=== WHAT YOU WILL DO ===
Set every record down again, exactly and completely.

*** Block opens ***

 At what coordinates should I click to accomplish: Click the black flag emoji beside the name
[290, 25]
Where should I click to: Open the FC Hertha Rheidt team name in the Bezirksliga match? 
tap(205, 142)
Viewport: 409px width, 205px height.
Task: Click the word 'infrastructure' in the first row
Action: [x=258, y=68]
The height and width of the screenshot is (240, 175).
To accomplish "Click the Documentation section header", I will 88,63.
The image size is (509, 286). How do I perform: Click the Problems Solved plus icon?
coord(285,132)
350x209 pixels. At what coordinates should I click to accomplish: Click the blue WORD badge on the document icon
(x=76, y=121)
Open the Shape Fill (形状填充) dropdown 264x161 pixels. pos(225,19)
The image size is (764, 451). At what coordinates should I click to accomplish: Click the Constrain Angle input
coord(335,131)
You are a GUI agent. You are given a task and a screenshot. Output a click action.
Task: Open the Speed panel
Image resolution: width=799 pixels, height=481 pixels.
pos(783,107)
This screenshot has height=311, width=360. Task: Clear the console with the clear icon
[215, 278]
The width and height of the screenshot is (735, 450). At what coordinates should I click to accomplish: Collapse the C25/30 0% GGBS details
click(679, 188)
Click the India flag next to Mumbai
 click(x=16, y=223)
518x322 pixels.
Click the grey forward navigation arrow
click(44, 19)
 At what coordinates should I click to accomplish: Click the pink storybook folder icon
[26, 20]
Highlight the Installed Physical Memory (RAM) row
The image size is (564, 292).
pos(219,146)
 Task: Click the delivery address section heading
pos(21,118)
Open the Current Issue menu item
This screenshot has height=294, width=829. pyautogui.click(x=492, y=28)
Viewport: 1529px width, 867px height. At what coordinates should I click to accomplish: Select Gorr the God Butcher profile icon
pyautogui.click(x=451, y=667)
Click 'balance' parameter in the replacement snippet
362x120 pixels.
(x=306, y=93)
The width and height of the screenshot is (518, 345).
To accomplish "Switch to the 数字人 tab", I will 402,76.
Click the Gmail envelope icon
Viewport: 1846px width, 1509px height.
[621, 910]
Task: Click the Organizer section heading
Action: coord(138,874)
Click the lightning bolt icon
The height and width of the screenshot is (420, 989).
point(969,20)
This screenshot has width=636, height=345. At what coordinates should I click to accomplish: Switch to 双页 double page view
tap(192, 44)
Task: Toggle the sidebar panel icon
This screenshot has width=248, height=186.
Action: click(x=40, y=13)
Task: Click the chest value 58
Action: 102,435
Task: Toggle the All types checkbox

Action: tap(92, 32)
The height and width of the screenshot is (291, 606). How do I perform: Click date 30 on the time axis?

*** Block closes ***

=== RESULT ===
 At what coordinates should I click to accomplish: Click the black flag emoji beside the name
[290, 25]
Where should I click to: Open the FC Hertha Rheidt team name in the Bezirksliga match? 
tap(205, 142)
Viewport: 409px width, 205px height.
Task: Click the word 'infrastructure' in the first row
Action: [x=258, y=68]
The height and width of the screenshot is (240, 175).
To accomplish "Click the Documentation section header", I will 88,63.
The image size is (509, 286). How do I perform: Click the Problems Solved plus icon?
coord(285,132)
350x209 pixels. At what coordinates should I click to accomplish: Click the blue WORD badge on the document icon
(x=76, y=121)
Open the Shape Fill (形状填充) dropdown 264x161 pixels. pos(225,19)
The image size is (764, 451). At what coordinates should I click to accomplish: Click the Constrain Angle input
coord(335,131)
You are a GUI agent. You are given a task and a screenshot. Output a click action.
Task: Open the Speed panel
Image resolution: width=799 pixels, height=481 pixels.
pos(783,107)
This screenshot has height=311, width=360. Task: Clear the console with the clear icon
[215, 278]
The width and height of the screenshot is (735, 450). At what coordinates should I click to accomplish: Collapse the C25/30 0% GGBS details
click(679, 188)
Click the India flag next to Mumbai
 click(x=16, y=223)
518x322 pixels.
Click the grey forward navigation arrow
click(44, 19)
 At what coordinates should I click to accomplish: Click the pink storybook folder icon
[26, 20]
Highlight the Installed Physical Memory (RAM) row
The image size is (564, 292).
pos(219,146)
 Task: Click the delivery address section heading
pos(21,118)
Open the Current Issue menu item
This screenshot has height=294, width=829. pyautogui.click(x=492, y=28)
Viewport: 1529px width, 867px height. At what coordinates should I click to accomplish: Select Gorr the God Butcher profile icon
pyautogui.click(x=451, y=667)
Click 'balance' parameter in the replacement snippet
362x120 pixels.
(x=306, y=93)
The width and height of the screenshot is (518, 345).
To accomplish "Switch to the 数字人 tab", I will 402,76.
Click the Gmail envelope icon
Viewport: 1846px width, 1509px height.
[621, 910]
Task: Click the Organizer section heading
Action: coord(138,874)
Click the lightning bolt icon
The height and width of the screenshot is (420, 989).
point(969,20)
This screenshot has width=636, height=345. At what coordinates should I click to accomplish: Switch to 双页 double page view
tap(192, 44)
Task: Toggle the sidebar panel icon
This screenshot has width=248, height=186.
Action: click(x=40, y=13)
Task: Click the chest value 58
Action: 102,435
Task: Toggle the All types checkbox

Action: tap(92, 32)
The height and width of the screenshot is (291, 606). How do I perform: Click date 30 on the time axis?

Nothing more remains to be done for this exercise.